Он дергает рукой, и несколько стебельков падает на землю. Другие прилипли к коже, и он их стряхивает. Она прижимает ладонь ко лбу:
– Это много.
– Ты поможешь мне? Он не смотрит на нее.
– У меня нет таких денег.
– Ты доктор.
– Я все еще студентка.
Она пытается скрыть обиду в голосе.
– Я отдам. Понимаю, ты не веришь, что я отдам. Но я отдам.
– Знаю, что отдашь.
– Знаешь?
Он поднимает голову. Глаза широко раскрыты. Он все еще ведет себя как ребенок. Он очень давно не стригся, и волосы падают на лицо. Она видела его совсем недавно, и ее тревожит то, как сильно он похудел. Щеки запали, отчего скулы еще больше заострились. Может, она глупа, доверяя брату только потому, что он ее брат? Вопреки собственным инстинктам, собственной интуиции, потому что ХОЧЕТ ему верить, потому что знала Амара всю его жизнь и не в силах представить, что перемены могут быть настолько разительными, что он окажется совершенно незнакомым человеком.
– Знаю.
– Не говори папе, – просит он.
– Разве ты мне не доверяешь?
– Доверяю. Я знал, что могу тебя попросить.
– Шприц, – сказал папа утром, когда она впервые поговорила с ним с глазу на глаз в коридоре, пока все спали.
Папа обнял ее, и она приняла его объятия, осознав в этот момент, что не доверяет ему, когда речь идет об Амаре. Он с горячностью согласился позволить ей сначала поговорить с Амаром. Он не мог контролировать свой гнев, а сын не мог контролировать свою реакцию на этот гнев, оба были друг для друга неизведанной землей.

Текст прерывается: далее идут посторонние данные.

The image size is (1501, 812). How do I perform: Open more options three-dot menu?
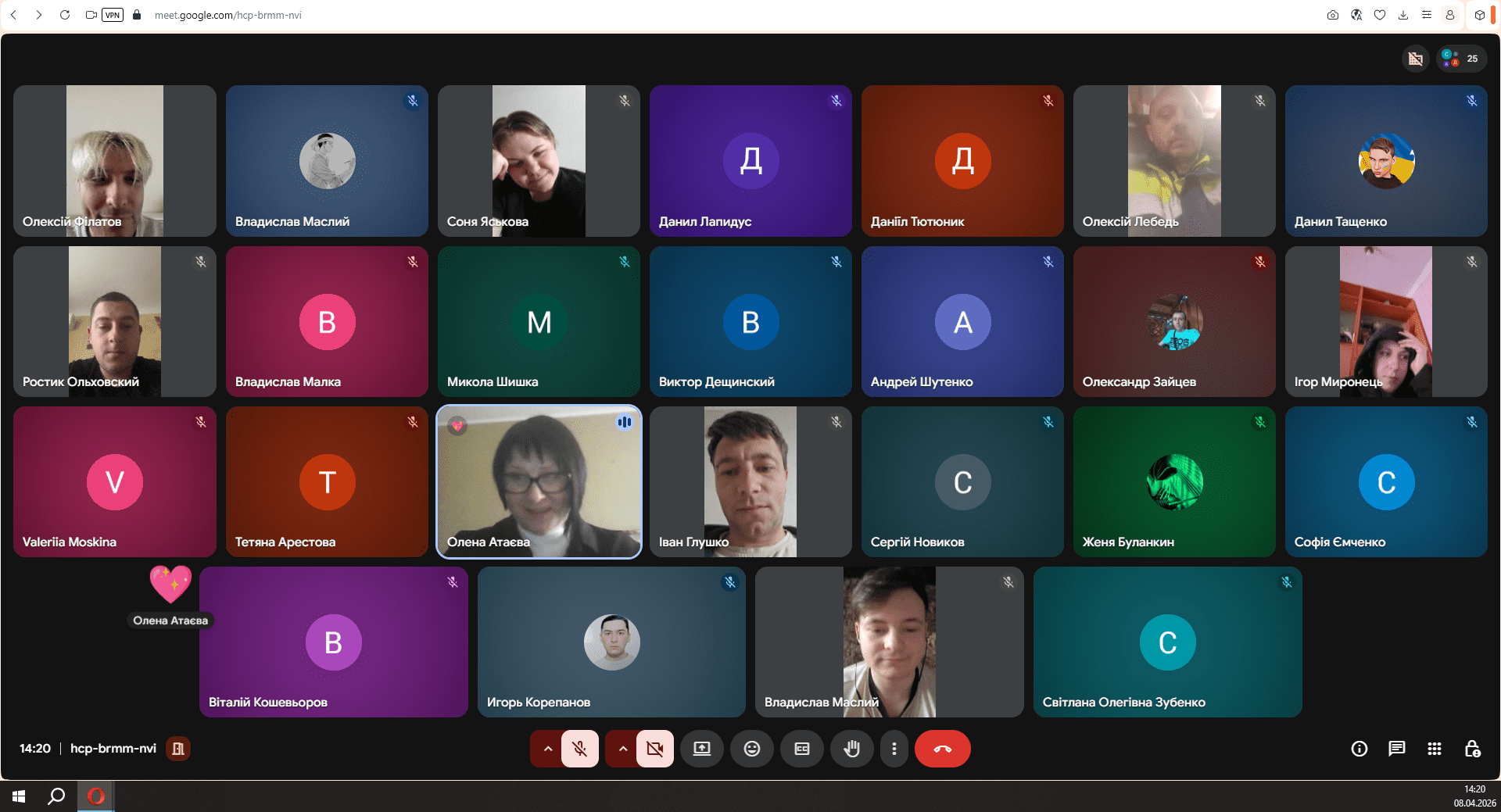coord(894,749)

– Не понимаю, как он мог согрешить так тяжко, – прошептал папа, качая головой.
– Папа, прегрешения больше не имеют значения, особенно перед лицом происходящего.
Она говорила, теряя терпение. Папа недоуменно моргал. Хадия чувствовала, как между ними появилось новое пространство – пространство, в котором он искал у нее ответов, – и понимала, что может сказать что угодно. Что заставляет папу слушать ее сейчас – уважение или отчаяние? Правильно-неправильно, халяль-харам – это единственный способ отца познавать мир. Ей следует сделать все возможное, чтобы перекинуть мостик через пропасть между тем, как понимает происходящее отец, и поступками Амара.
– Папа, речь уже идет не о грехе. Все гораздо серьезнее. Это вопрос жизни и смерти. Здесь, на земле.
Она никогда раньше не видела, чтобы отец был так сбит с толку, так беспомощен. И поймала себя на нежелании защитить его слабость. Скорее, наоборот, она хотела критиковать ее, хотела, чтобы он винил себя так же, как она винила его.
– Ты не можешь общаться с ним, как обычно, – сказала она.
– Объясни, как с ним общаться.
– Нельзя злиться на него. Это только все портит еще больше. Папа опустил голову и кивнул.
Когда Хадия входит в комнату Худы, та читает в своей спальне. Хадия молча забирается в постель Худы, кладет голову на колени сестры, подтягивает колени к груди и сует между ними руку. Худа кладет ладонь на плечо Хадии. От этого она чувствует какую‐то безмятежность. Дыхание Худы каким‐то образом успокаивает ее. Хадия закрывает глаза и слушает шорох переворачиваемых страниц. «Теперь может оказаться так, что нас только двое» – вот такая мысль приходит ей в голову. И сила скорби, которую принесла с собой эта мысль, поражает ее.
– Так всегда бывает? – спрашивает Хадия.
Худе не нужно ничего объяснять. Она гладит Хадию по волосам, в точности так, как могла бы гладить мама, о чем Хадия всегда мечтала, и то, что заперто в ее душе, заперто очень надежно, вдруг прорывается, и она почему‐то плачет.